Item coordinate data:
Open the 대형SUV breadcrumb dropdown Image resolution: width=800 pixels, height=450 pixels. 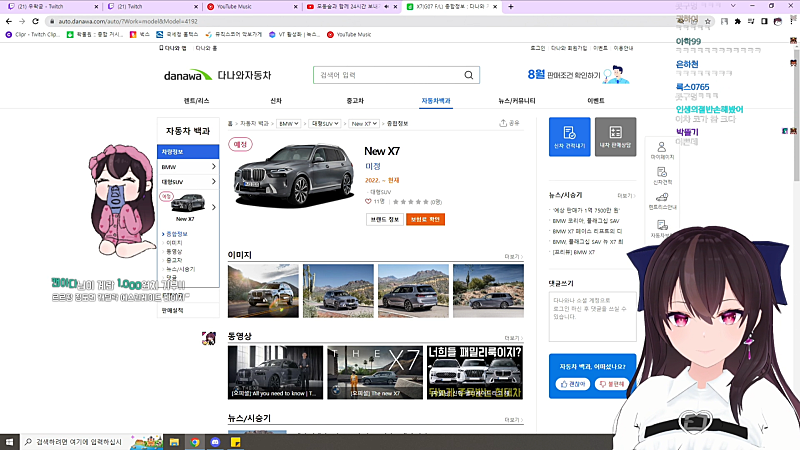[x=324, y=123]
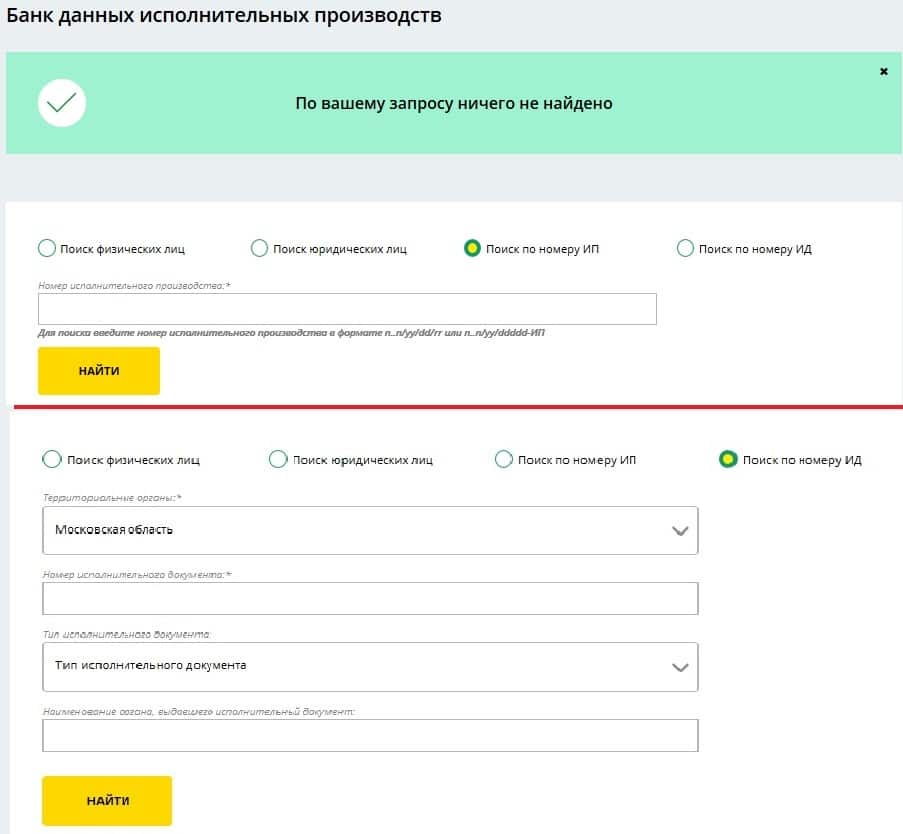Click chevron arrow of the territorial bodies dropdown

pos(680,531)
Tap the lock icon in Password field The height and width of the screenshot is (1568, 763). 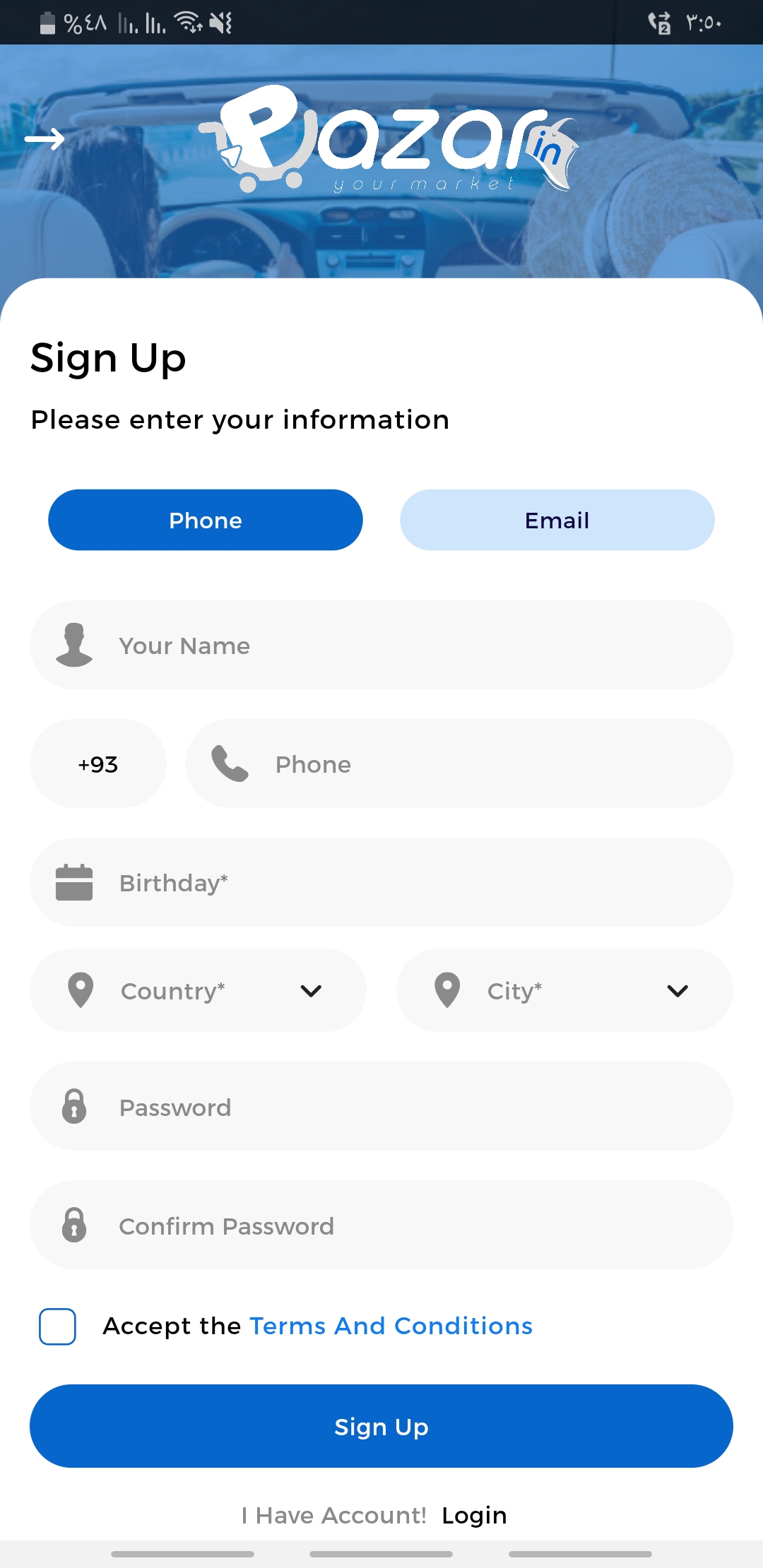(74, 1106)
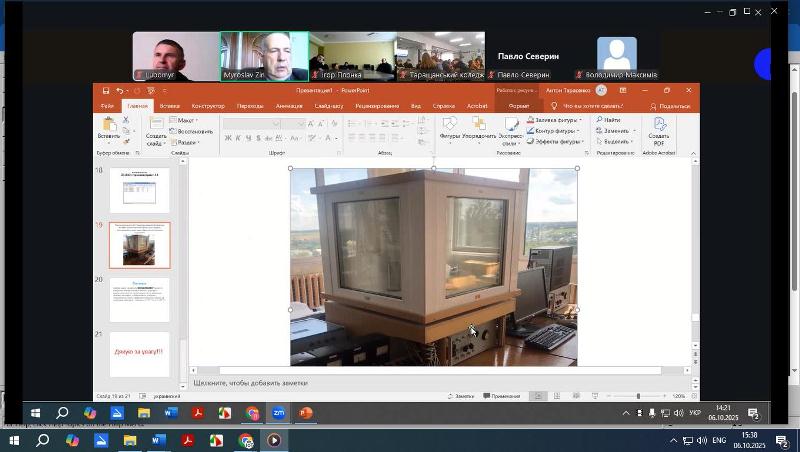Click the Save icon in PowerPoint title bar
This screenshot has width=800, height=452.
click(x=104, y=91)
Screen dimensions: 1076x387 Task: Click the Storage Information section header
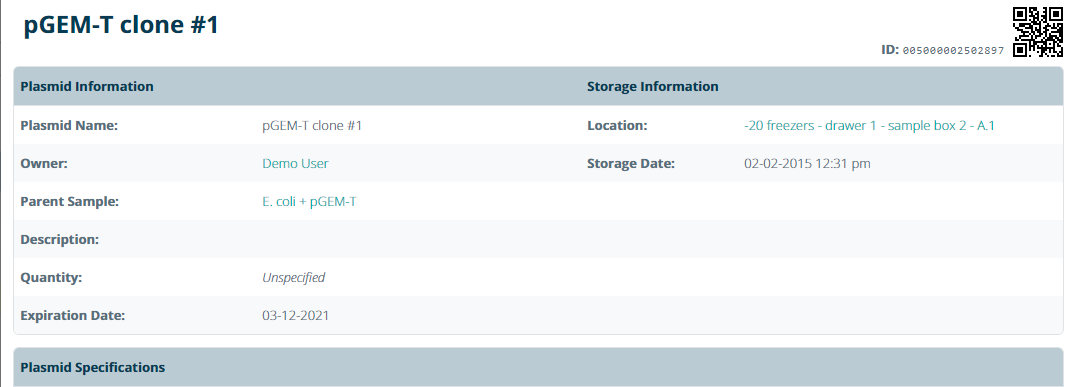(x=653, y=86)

* * *

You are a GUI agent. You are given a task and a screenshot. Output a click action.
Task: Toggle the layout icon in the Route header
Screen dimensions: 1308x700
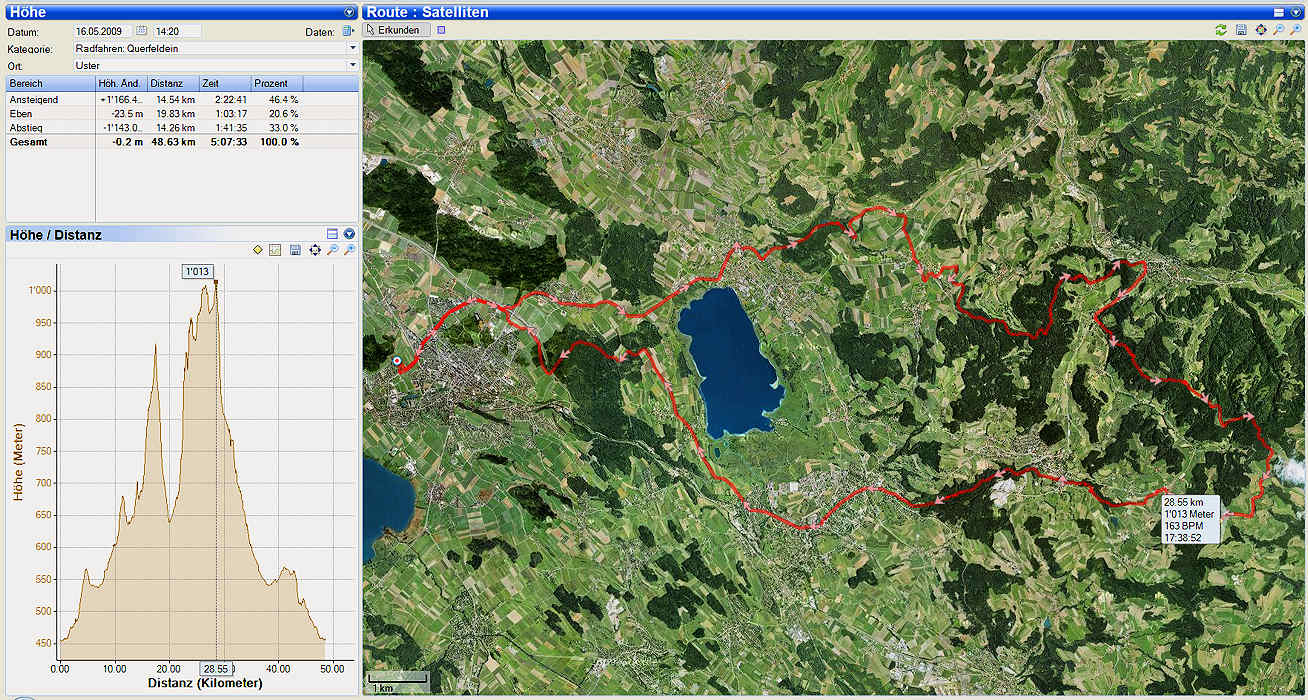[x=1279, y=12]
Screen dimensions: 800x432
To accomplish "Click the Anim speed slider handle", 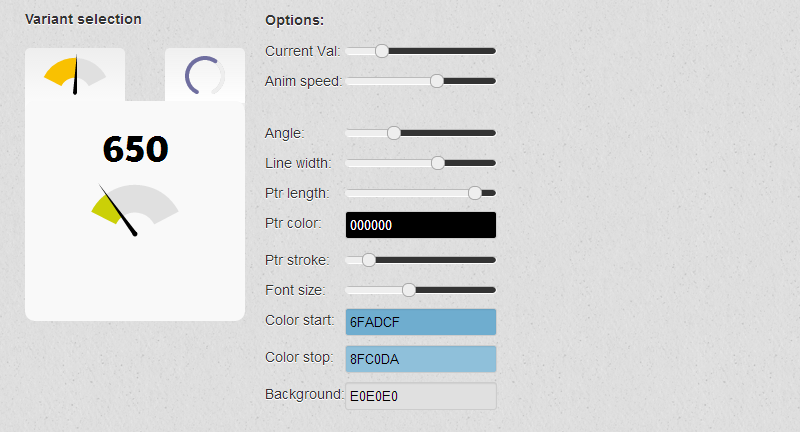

Written request: Reproduce the entries word for word, from the line containing "Screen dimensions: 1076x387" through the line containing "(x=653, y=86)", with both of those lines included. Omit the pictures from your answer.

Exercise output:
Screen dimensions: 1076x387 Task: Click the Storage Information section header
(x=653, y=86)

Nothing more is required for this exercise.